A primeira pergunta está respondida com a eliminação de Roustaing dos Estatutos da FEB. Mas esta mudança é a coisa mais simples e menos importante de quantas são necessárias, embora tenha demorado mais de século para ocorrer. A da mudança cultural necessária à produção de efeitos duradouros será respondida apenas com o tempo. Entre elas, surgem outras questões tão graves quanto: a mudança estatutária é feita a partir do reconhecimento por parte da FEB do erro doutrinário em que incidiram? Ou simplesmente para atender ao pedido de troca de uma camisa suja por uma limpa, sem, contudo, tratar do corpo doutrinário adoecido? Se, porventura, a FEB estiver consciente do erro fará conhecer o movimento todo de modo direto e transparente dessa nova consciência, propondo mudanças amplas e necessárias à correção dos rumos? Se, entretanto, a FEB está agindo protocolarmente e politicamente, para sustentar por mais tempo o poder em suas mãos, sem nenhuma pretensão de extirpar o nódulo canceroso, tudo continuará como antes e a contradição entre a autonomia e a heteronomia prosseguirá alimentando a mentira na sua luta contra a verdade.

As consequências da adoção das teses anti-doutrinárias de Roustaing que desembocam na dominação são mais evidentes e desastrosas, de forma coletiva, do que se imagina. Contra a doutrina que destaca a Autonomia uma outra contrária se fez prevalecer, direcionando indivíduos e centros espíritas à subserviência e modulando de maneira inequívoca a sustentação da religiosidade amesquinhada, retrógrada, dependente, que hoje se manifesta por todos os lados, tornando ilhas isoladas as manifestações amparadas apenas e tão somente na proposta de Allan Kardec.

A heteronomia prevalecente mantém a direção de um espiritismo como religião instituída, contra tudo e contra todos os intérpretes dos significados colocados por Kardec, cuja compreensão do que representam as religiões tornou claras as oposições. A religião instituída é causa de dominação, enquanto o espiritismo é uma proposta de autonomia como base de evolução ou progresso. Aliada dos heterônomos, a FEB construiu todo um arcabouço ao longo dos mais de 100 anos de história, arcabouço sobre o qual se erigem ideias que vão de encontro às petições de autonomia amparadas nas Leis Naturais.

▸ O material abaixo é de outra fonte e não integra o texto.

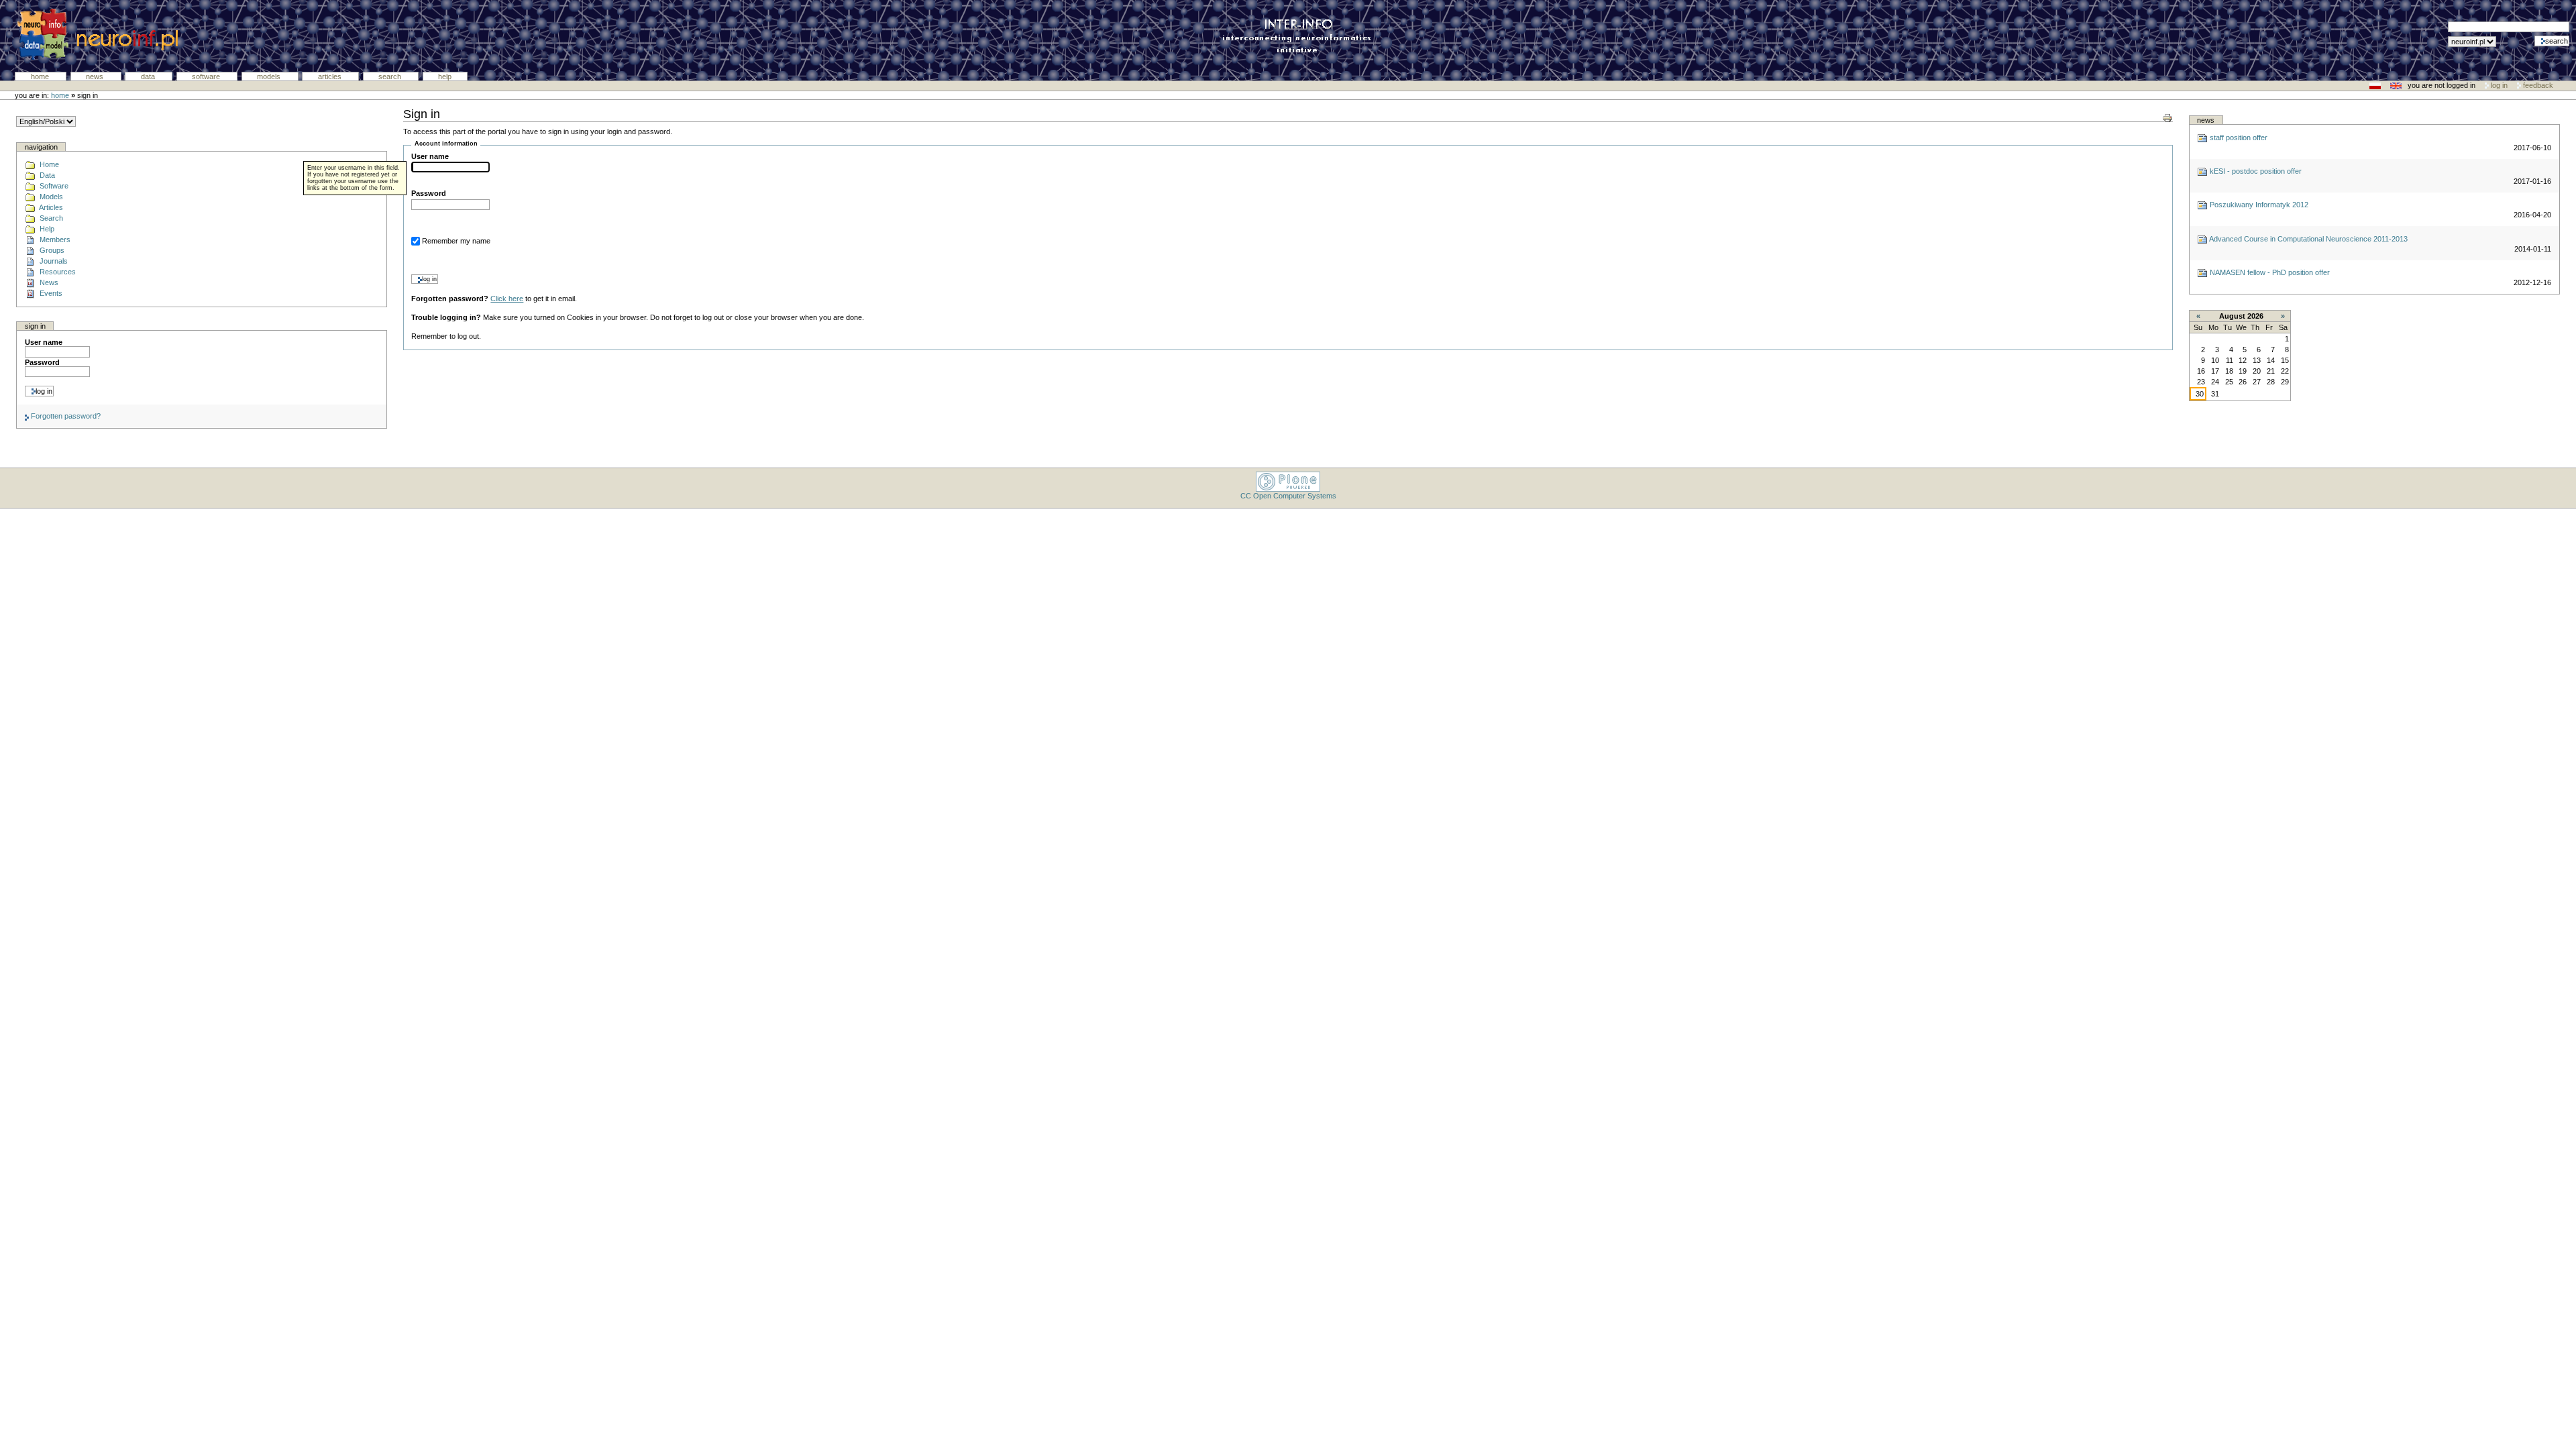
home (60, 95)
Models (269, 76)
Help (444, 76)
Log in (2499, 85)
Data (149, 76)
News (95, 76)
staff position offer (2237, 137)
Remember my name (456, 241)
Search (390, 76)
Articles (330, 76)
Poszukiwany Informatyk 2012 (2258, 205)
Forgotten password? (65, 416)
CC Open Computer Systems (1288, 496)
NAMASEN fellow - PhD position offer (2269, 272)
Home (41, 76)
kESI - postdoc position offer (2255, 171)
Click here (506, 298)
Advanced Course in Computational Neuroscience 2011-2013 (2308, 239)
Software (207, 76)
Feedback (2537, 85)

A instituição proeminente do espiritismo brasileiro, que tomou sobre si a condução dos rumos do movimento, trabalhou muito mais para manter o poder do que para colocar o espiritismo na rota das grandes ideias. Cuidou desde cedo de fazer prevalecer suas propostas coibindo e desestimulando ações progressistas. Colocou-se contra os eventos que poderiam causar-lhe desconforto, mesmo sabendo que eles eram necessários ao progresso do espiritismo. Condenou congressos até o momento em que os condicionou aos seus interesses, contribuindo para o estado deles nos tempos atuais, em que são eventos festivos, coloridos pelo consumo de bens e mitos.

O que se espera da FEB, quando decide alterar os seus Estatutos é a coragem de romper com o passado, assumindo os erros. Igual comportamento se espera daquelas instituições que, obedecendo ao comando da FEB, ajudaram a descaracterizar a doutrina da autonomia e instituir o seu contrário. Mas isso só o tempo dirá.